- STUDY QUESTIONS -
A – Name every Indian state mentioned in the Telangana article.
B – According to the Telangana article, what electricity generation capacity had Telangana reached by 2023?

- READING TEXT -
==*==

‘Telangana Model’ shows the benefit of splitting big states, highlights ‘The Economist’

In a detailed analysis, ‘The Economist’ presented the growth and development story of Telangana under the leadership of KCR over the past decade. It highlighted that Telangana has not only surpassed many expectations but has also set a precedent for the benefits of creating smaller states.

It said that since its creation in 2014, Telangana has experienced remarkable economic growth. Initially, it was the 10th in per-person income among India’s states. However, by last year, it had surged to boast the highest per-person income among any decent-sized state, trailing only behind the smaller states of Sikkim and Goa. The state’s GDP growth has consistently outperformed that of India as a whole, and with just 2.7% of India’s population, Telangana’s share of the national output has grown by nearly 20%, reaching 4.8%.

Hyderabad, the state capital and economic powerhouse, has been at the forefront of this growth. The city is a thriving multilingual, multireligious metropolis with a burgeoning high-tech industry. It houses the largest Amazon office globally, and both Microsoft and Google are expanding their substantial presence. Furthermore, Hyderabad has become a significant hub for the pharmaceutical industry.

The Economist traces Telangana’s journey back to 1956 when it became part of the newly formed Andhra Pradesh. Decades of perceived discrimination and neglect led to a prolonged struggle for statehood, culminating in the creation of Telangana by an act of India’s Parliament in 2014. The challenges were numerous, as Telangana was the poorer part of Andhra Pradesh, landlocked and with only one major city, Hyderabad. 

‘The Economist’ said that KCR, the first chief minister, transitioned from leading the statehood movement to effectively governing the new state. The new government took pragmatic steps to assure businesses and investors that their interests were secure. 

It added that between 2014 and 2023, Telangana’s electricity generation capacity increased from 7.8GW to 19.5GW, and several projects were initiated to improve water supply for drinking and irrigation. Welfare schemes for farmers were also rolled out, contributing to overall development.

==*==

- DATA LISTING -
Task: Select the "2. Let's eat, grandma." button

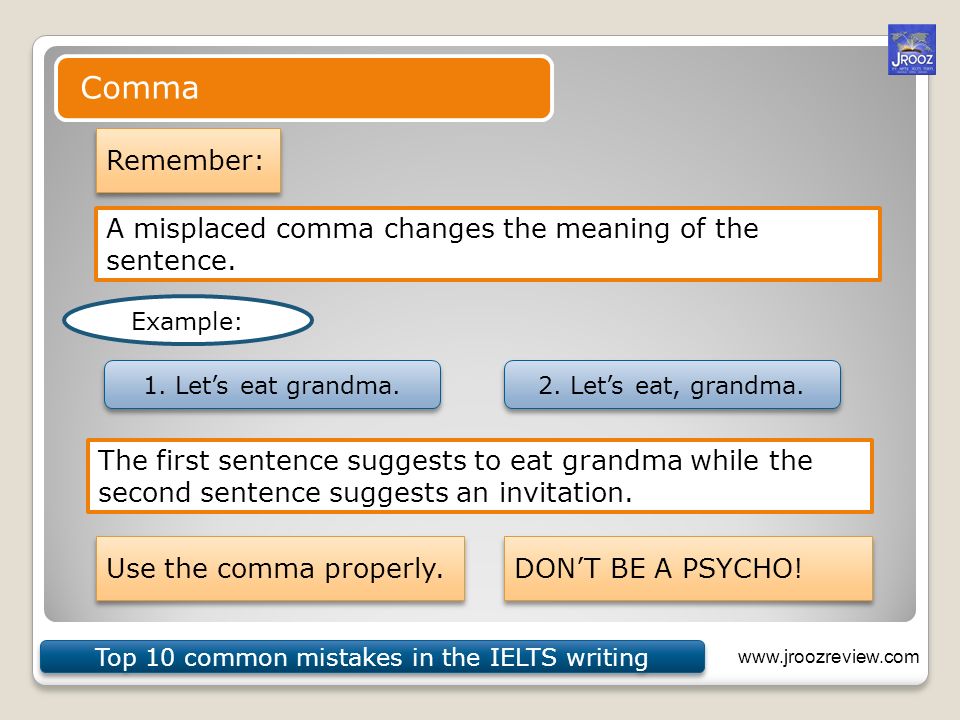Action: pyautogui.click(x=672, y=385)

==*==

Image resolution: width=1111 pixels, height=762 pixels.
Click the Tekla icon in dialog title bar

==*==

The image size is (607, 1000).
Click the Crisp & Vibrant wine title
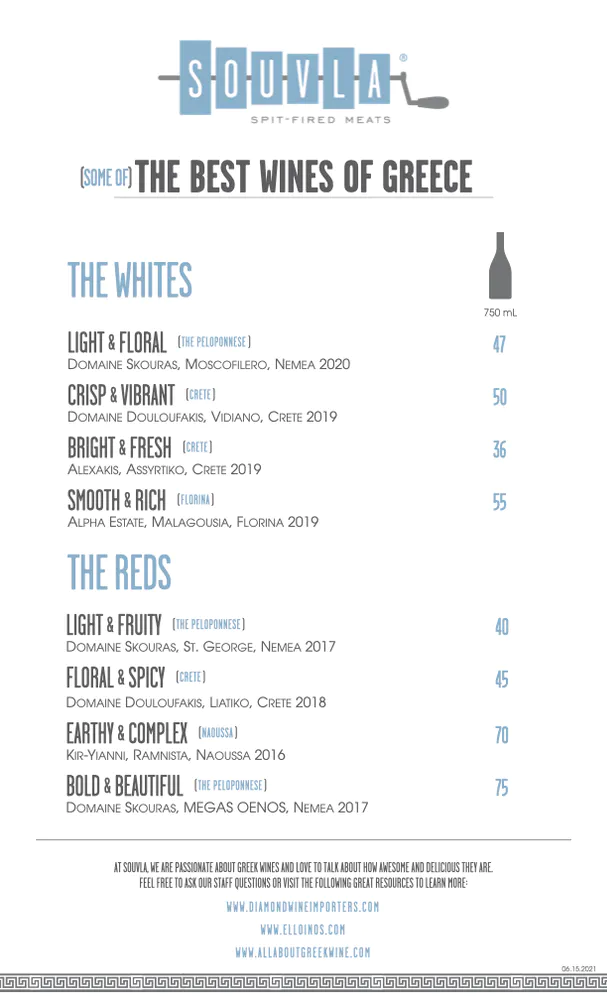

==*==

- SOLUTIONS FOR EACH TASK -
A – Telangana, Sikkim, Goa, Andhra Pradesh

B – 19.5GW